The social media platform, owned by tech billionaire Elon Musk, had taken Australia’s online safety commissioner, Julie Inman Grant, to court to challenge an order it should take down videos of a man violently attacking Sydney bishop Emmanuel Mar Mari with a knife that had been circulating on the platform formerly known as Twitter. It had agreed to geoblock content to Australian users of X, but Inman Grant wanted it taken down to prevent it from being viewed via the use of a VPN – a request that X Corp and Musk had rallied against.
eSafety, the independent regulatory body that oversees online safety, won an interim injunction to have X Corp remove the posts until a federal court hearing on Friday 10 May.

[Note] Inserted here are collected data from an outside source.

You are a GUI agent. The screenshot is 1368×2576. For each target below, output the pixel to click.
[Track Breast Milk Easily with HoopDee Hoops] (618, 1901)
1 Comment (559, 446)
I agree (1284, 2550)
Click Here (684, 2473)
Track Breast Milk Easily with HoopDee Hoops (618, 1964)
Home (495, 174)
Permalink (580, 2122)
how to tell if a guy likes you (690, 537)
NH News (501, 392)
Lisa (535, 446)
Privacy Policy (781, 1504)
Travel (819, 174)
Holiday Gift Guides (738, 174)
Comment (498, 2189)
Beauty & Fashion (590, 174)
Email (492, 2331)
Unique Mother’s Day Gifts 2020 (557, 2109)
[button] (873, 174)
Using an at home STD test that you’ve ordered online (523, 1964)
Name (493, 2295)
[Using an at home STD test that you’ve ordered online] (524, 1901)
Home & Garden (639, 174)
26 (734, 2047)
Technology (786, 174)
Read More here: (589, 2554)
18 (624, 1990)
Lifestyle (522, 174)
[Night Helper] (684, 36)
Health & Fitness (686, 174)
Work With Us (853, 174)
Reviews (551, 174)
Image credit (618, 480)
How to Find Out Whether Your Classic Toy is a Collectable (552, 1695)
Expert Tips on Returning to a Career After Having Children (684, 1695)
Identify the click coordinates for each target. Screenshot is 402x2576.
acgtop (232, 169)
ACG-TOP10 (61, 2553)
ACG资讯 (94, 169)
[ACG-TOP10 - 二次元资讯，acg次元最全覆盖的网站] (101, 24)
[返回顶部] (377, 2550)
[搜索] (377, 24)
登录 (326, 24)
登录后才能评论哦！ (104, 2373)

After hearing the case on Friday, Federal Court Justice Kennett ruled on Monday: “In the this matter which I heard on Friday, the orders of the court will be that the application to extend the interlocutory injunction granted on the 22nd of April 2024, as extended on the 24th of April, is refused, and that the cost of the application are reserved.”
According to a report in The Australian, the Ashurst barrister representing X Corp, Bret Walker SC, told the court it would be a “matter of real concern” if the only way X could reasonably comply with a takedown order was to remove the content for users worldwide.
Barrister Tim Begbie KC, who represented eSafety, told the court the material posted online showed “actual graphic and shocking moments of that attacker (allegedly) repeatedly and violently stabbing” the bishop.
He said that X Corp’s position that this was a battle about free speech was flawed because, “X Corp itself can and does take that stance (to make footage inaccessible) when it wishes to”.
Media regulation experts speaking to B&T, had previously cast doubts that an Australian judge would allow X Corp to operate outside the bounds of Australian law, but questioned whether the eSafety commissioner’s request to remove the content worldwide is possible, or even desirable.
Justice Geoffrey Kennett is expected to explain his decision in a separate hearing this week.